Cigna Collaborative Care
is the company’s approach to accomplishing the same population health goals as accountable care organizations
, or ACO
s. The arrangement will benefit more than 4,000 individuals covered by a Cigna health plan who receive care from 150 MPS doctors.
In places where it’s been introduced, Cigna Collaborative Care is helping to improve the health of Cigna customers while effectively managing medical costs
. The programs are helping to close gaps in care, such as missed health screenings or prescription refills, reinforcing the appropriate use of hospital emergency rooms, increasing the number of preventive health visits and improving follow-up care for people transitioning from the hospital to home.
“Our mission is to deliver superior patient care and improve health care services for the people of Connecticut, which is aligned with the goals of Cigna Collaborative Care,” said David Printy, MPS executive director. “We look forward to working together with Cigna to bring
better health, affordability and patient experience to the people we jointly serve.”
“We’ve had great success with these types of arrangements throughout Connecticut and New England, and we’re pleased to have this opportunity to collaborate with MPS,” said Mark Butler, president and general manager for Cigna in New England. “When we reward doctors for the value of their care and focus on prevention, wellness, health improvement and care coordination, we can create a system that works for everyone who uses, pays for or delivers health care.”
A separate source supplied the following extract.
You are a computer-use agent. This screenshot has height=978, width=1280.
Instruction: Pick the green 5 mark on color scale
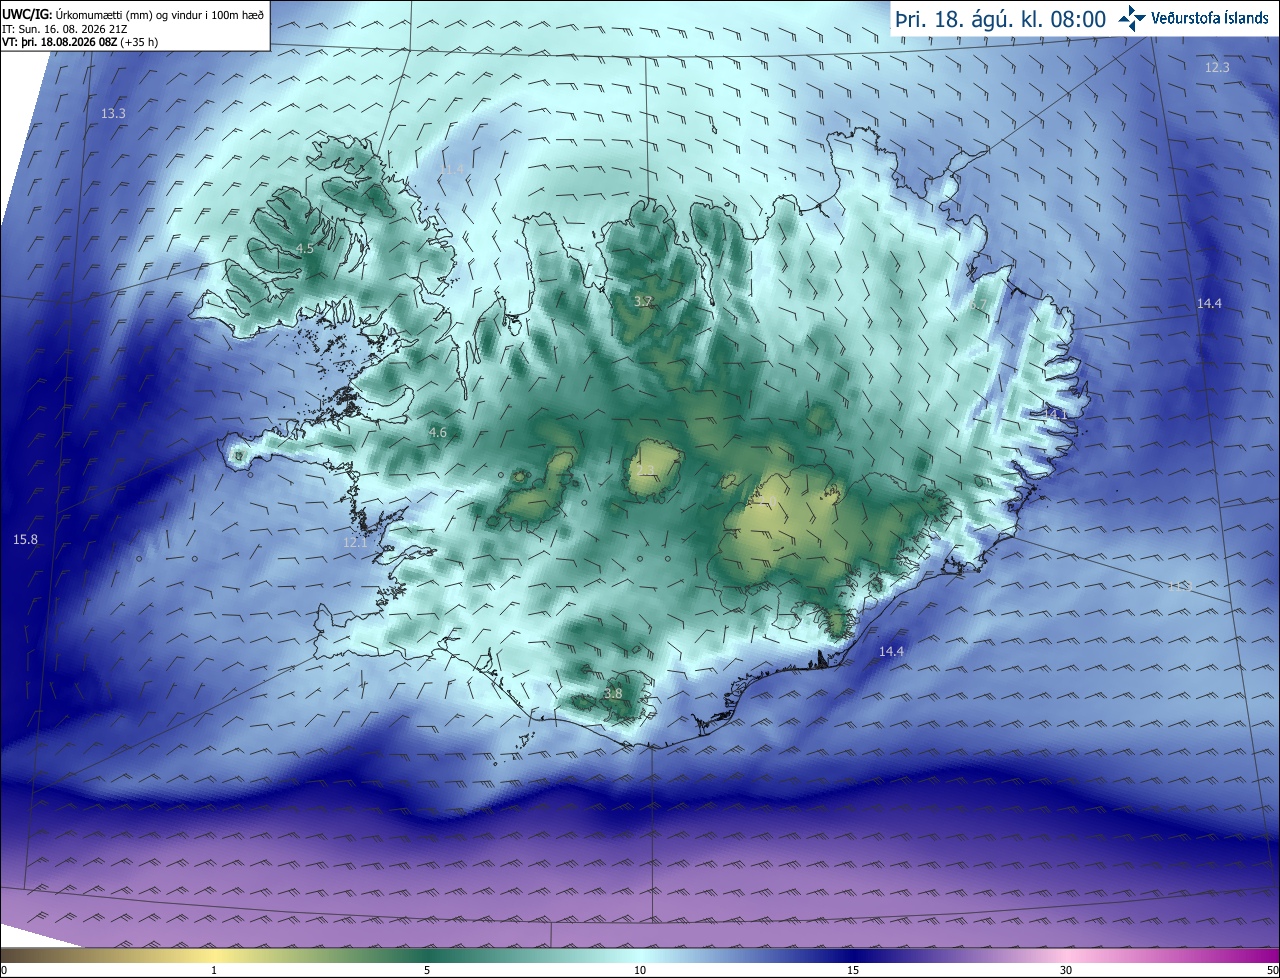click(x=427, y=970)
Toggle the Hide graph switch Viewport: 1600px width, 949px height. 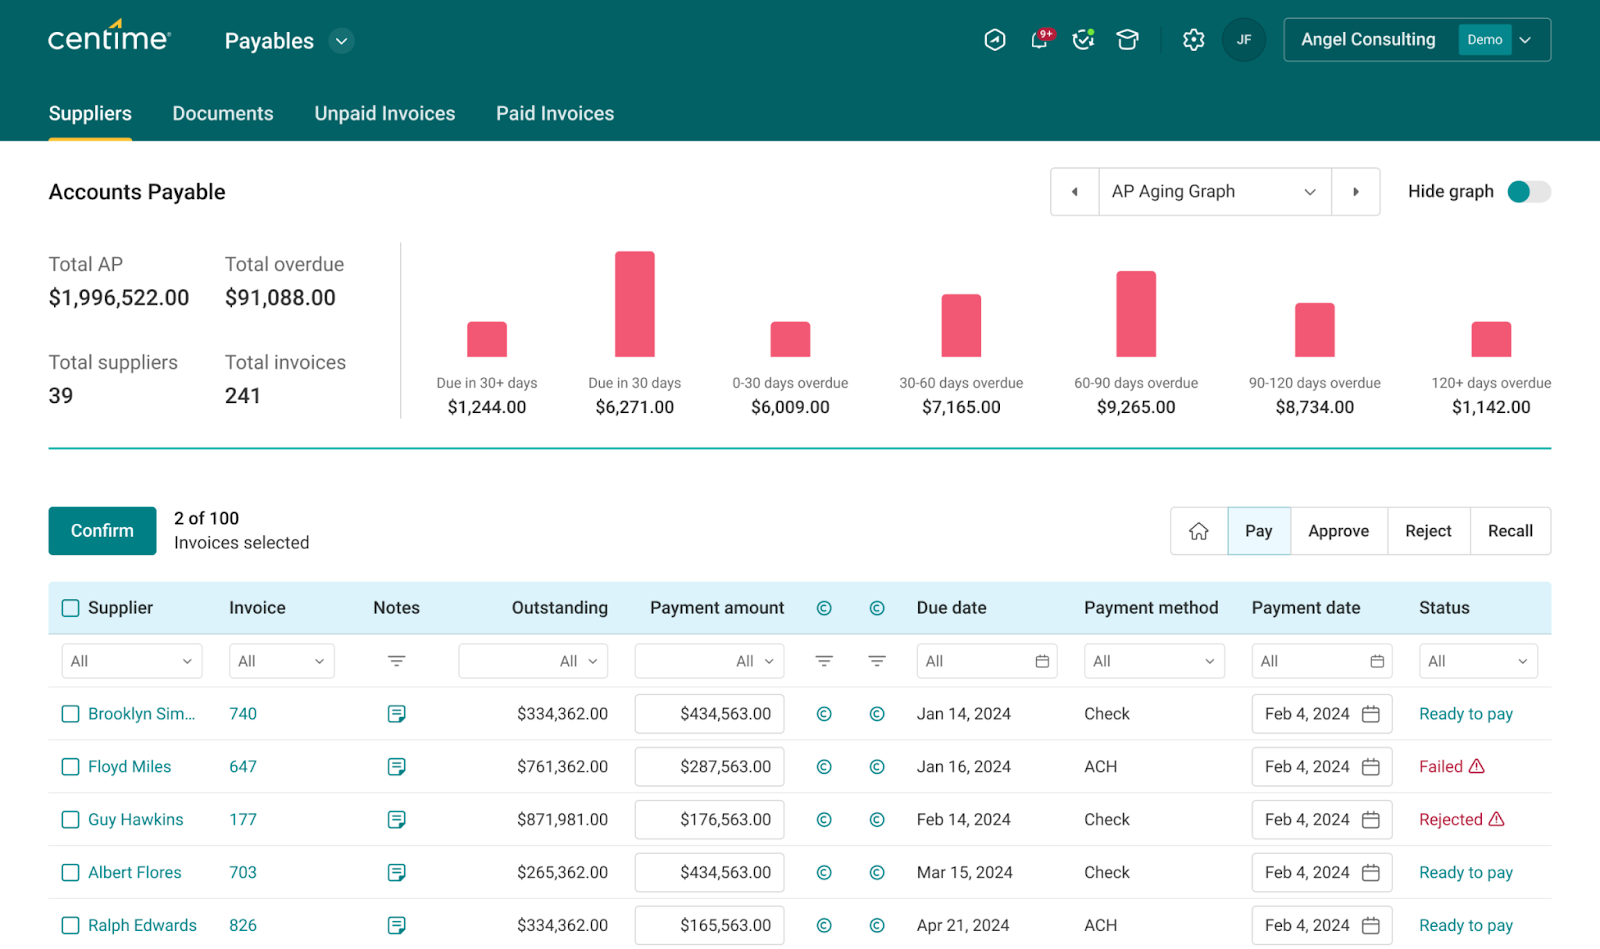[x=1528, y=192]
Under the program, MPS doctors will monitor and coordinate all aspects of an individual’s medical care. Patients will continue to go to their current physicians and automatically receive the benefits of the program. Individuals who are enrolled in a Cigna health plan and later choose to seek care from MPS will also have access to the benefits of the program. There are no changes in any plan requirements regarding referrals to specialists. Patients most likely to see the immediate benefits of the program are those who need help managing chronic conditions, such as diabetes, heart disease and obesity.
Critical to the program’s benefits is the registered nurse clinical care coordinator, employed by MPS, who will help patients with chronic conditions or other health challenges navigate the health care system. Care coordinators are aligned with a team of Cigna case managers to ensure a high degree of collaboration between the physician group and Cigna, which will ultimately provide a better experience for the individual.
The care coordinator will enhance care by using patient-specific data from Cigna to help identify individuals being discharged from the hospital who might be at risk for readmission, as well as individuals who may be overdue for important health screenings or who may have skipped a prescription refill. The care coordinator is part of the physician-led care team that helps people get the follow-up care or screenings they need, identifies potential complications related to medications and helps prevent chronic conditions from worsening.
The care coordinator also helps individuals schedule appointments, provides health education and refers people to Cigna's clinical support programs, such as disease management programs for diabetes, heart disease and other conditions; and lifestyle management programs, such as programs for tobacco cessation, weight management and stress management.
Cigna will compensate MPS for the medical and care coordination services it provides. Additionally, the physician group may be rewarded through a “pay for value” structure if it meets targets for improving quality and lowering medical costs.
Cigna has been at the forefront of the accountable care organization movement since 2008 and now has 134 Cigna Collaborative Care arrangements
with large physician groups. They span 29 states, reach nearly 1.5 million commercial customers and encompass nearly 60,000 doctors, including approximately 30,000 primary care physicians and 30,000 specialists.